Hinge: The dating app "designed to be deleted" doesn't have swiping. Hinge uses the Gale-Shapley algorithm. This Nobel-prize winning algorithm was created to find optimal pairs in "trades" that money can't buy - like organ donations. Say there are 10 women and 10 men. How do they get paired up? Well, tell one group (either the men or women) to pick their first choice, and if they get rejected they move on to their second choice. Continue until none of the people left want to get matched anymore. Tell the app when you've met a match in person and Hinge understands who you're interested in.
OkCupid: OkCupid has 4k questions. There's 60 sexual orientation and gender options. OkCupid calculates a match percentage. If another user has similar search preferences and responses to questions as you, and is looking for the same things relationship-wise, you'll have a high match percentage.
Bumble: Bumble is similar to Tinder in that it uses a swipe model. Bumble declined to comment about its search algorithm.
Grindr: Grindr only uses algorithms for security purposes, like detecting spam accounts. There's no recommendation algorithm to speak of on Grindr today.

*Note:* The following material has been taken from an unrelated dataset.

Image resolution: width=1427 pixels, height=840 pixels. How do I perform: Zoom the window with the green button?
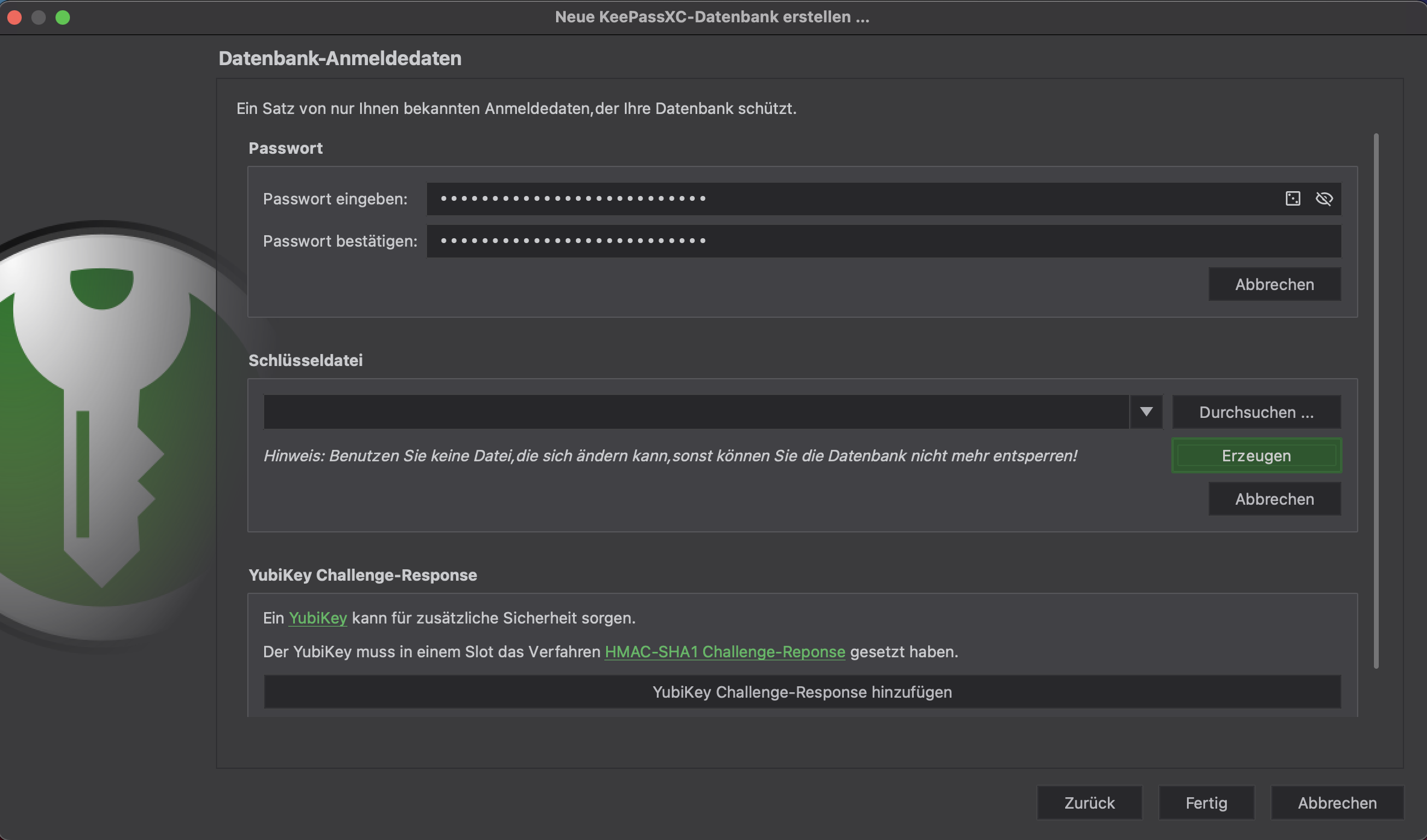(x=63, y=17)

Mark Brooks: Frankly, I'm surprised at the lack of substance here. Our job is to bring clarity to a complex problem. Who to date? Who to marry? Who to raise a family with? (...and perhaps guide people further on how not to screw it up). This is not an unsolvable problem, but it is highly nuanced. Culture, religion, values, and lifestyle preferences compound the problem. Also, what people say they want and what they are willing to accept can be quite different. i.e. stated preferences vs revealed preferences. Observing people's behaviors and getting feedback after each date is key. Also, we really need to know when we have been successful. When we have clear visibility on this, at scale, then AI becomes useful for helping us solve for long-term compatibility.